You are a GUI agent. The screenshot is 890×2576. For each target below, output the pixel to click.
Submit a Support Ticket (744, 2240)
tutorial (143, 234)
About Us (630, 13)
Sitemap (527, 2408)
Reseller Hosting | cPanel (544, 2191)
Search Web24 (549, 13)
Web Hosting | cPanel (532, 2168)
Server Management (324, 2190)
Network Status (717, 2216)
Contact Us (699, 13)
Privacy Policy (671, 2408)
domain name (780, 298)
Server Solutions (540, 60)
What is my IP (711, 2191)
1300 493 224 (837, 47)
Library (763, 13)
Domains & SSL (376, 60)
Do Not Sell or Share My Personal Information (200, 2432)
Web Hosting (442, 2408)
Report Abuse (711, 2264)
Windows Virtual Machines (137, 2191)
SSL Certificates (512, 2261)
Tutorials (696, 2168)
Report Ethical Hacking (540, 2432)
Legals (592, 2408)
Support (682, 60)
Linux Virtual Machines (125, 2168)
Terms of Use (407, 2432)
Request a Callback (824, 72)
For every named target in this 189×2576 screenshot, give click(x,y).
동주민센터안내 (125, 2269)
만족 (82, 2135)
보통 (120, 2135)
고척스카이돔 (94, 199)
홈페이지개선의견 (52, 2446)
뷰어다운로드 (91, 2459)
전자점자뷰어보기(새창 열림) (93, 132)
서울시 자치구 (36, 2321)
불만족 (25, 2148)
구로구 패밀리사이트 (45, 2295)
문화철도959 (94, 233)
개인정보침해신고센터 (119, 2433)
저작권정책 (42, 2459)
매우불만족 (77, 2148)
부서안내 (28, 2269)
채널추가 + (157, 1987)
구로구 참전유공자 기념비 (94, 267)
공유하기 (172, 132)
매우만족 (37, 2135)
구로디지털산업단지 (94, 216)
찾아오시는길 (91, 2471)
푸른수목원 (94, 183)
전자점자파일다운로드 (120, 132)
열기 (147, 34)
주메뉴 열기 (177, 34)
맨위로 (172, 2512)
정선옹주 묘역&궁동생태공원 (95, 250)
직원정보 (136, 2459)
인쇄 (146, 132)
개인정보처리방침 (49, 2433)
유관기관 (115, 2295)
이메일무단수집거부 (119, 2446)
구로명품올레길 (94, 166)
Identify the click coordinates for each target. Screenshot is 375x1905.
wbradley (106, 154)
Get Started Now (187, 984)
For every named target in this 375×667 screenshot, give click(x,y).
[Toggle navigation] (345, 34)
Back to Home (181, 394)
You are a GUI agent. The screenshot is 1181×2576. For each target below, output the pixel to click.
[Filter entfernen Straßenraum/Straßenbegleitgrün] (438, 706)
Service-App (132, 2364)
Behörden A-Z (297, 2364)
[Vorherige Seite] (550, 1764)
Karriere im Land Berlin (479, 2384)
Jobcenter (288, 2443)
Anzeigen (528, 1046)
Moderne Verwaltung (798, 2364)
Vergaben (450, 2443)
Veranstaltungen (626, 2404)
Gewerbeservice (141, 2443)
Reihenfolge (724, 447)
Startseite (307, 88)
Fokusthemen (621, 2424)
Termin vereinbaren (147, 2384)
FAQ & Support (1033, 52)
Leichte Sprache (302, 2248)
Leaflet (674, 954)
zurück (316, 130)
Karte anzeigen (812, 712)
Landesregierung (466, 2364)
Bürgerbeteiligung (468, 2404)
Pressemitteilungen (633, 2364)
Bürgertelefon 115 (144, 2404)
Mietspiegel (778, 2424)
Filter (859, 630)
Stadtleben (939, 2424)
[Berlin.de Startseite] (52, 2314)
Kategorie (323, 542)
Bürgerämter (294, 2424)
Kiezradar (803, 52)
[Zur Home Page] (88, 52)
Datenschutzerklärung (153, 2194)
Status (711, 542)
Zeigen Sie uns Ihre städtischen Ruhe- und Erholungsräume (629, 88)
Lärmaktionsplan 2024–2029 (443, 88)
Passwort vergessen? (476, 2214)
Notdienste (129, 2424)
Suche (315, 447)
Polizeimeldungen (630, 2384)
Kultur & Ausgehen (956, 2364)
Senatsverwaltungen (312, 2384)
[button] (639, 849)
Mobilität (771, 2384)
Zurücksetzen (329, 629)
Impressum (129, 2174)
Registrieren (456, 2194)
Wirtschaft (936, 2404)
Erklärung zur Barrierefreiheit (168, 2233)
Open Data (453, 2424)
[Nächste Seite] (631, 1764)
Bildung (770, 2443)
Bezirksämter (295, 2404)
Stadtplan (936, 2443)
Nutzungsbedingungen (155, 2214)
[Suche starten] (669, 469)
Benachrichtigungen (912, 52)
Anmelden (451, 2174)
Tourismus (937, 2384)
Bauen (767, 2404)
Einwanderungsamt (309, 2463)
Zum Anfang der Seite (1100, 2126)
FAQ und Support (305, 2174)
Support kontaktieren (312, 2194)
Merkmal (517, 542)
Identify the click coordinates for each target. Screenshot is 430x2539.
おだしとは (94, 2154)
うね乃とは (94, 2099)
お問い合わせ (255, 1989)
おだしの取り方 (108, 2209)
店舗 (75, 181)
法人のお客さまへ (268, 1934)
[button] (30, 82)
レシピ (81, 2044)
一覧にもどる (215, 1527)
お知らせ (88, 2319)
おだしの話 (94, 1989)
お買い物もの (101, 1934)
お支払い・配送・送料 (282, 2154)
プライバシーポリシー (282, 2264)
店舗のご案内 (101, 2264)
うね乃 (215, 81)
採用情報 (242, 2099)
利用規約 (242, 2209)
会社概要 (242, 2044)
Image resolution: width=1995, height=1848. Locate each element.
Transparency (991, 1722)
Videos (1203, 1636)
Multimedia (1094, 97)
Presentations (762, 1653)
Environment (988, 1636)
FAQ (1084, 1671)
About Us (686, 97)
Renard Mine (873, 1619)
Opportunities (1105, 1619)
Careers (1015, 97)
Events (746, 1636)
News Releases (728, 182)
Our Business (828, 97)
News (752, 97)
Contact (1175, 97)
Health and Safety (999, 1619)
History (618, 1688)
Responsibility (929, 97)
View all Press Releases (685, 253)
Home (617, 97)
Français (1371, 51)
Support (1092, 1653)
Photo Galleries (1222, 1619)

****************************************

### [What to produce]
Looking at the data above, return every line from the one with "おだしとは (94, 2154)" down to the one with "About Us (686, 97)", exactly and inclusively.

### [Solved exercise]
おだしとは (94, 2154)
うね乃とは (94, 2099)
お問い合わせ (255, 1989)
おだしの取り方 (108, 2209)
店舗 (75, 181)
法人のお客さまへ (268, 1934)
[button] (30, 82)
レシピ (81, 2044)
一覧にもどる (215, 1527)
お知らせ (88, 2319)
おだしの話 (94, 1989)
お買い物もの (101, 1934)
お支払い・配送・送料 (282, 2154)
プライバシーポリシー (282, 2264)
店舗のご案内 (101, 2264)
うね乃 (215, 81)
採用情報 (242, 2099)
利用規約 (242, 2209)
会社概要 (242, 2044)
Image resolution: width=1995, height=1848. Locate each element.
Transparency (991, 1722)
Videos (1203, 1636)
Multimedia (1094, 97)
Presentations (762, 1653)
Environment (988, 1636)
FAQ (1084, 1671)
About Us (686, 97)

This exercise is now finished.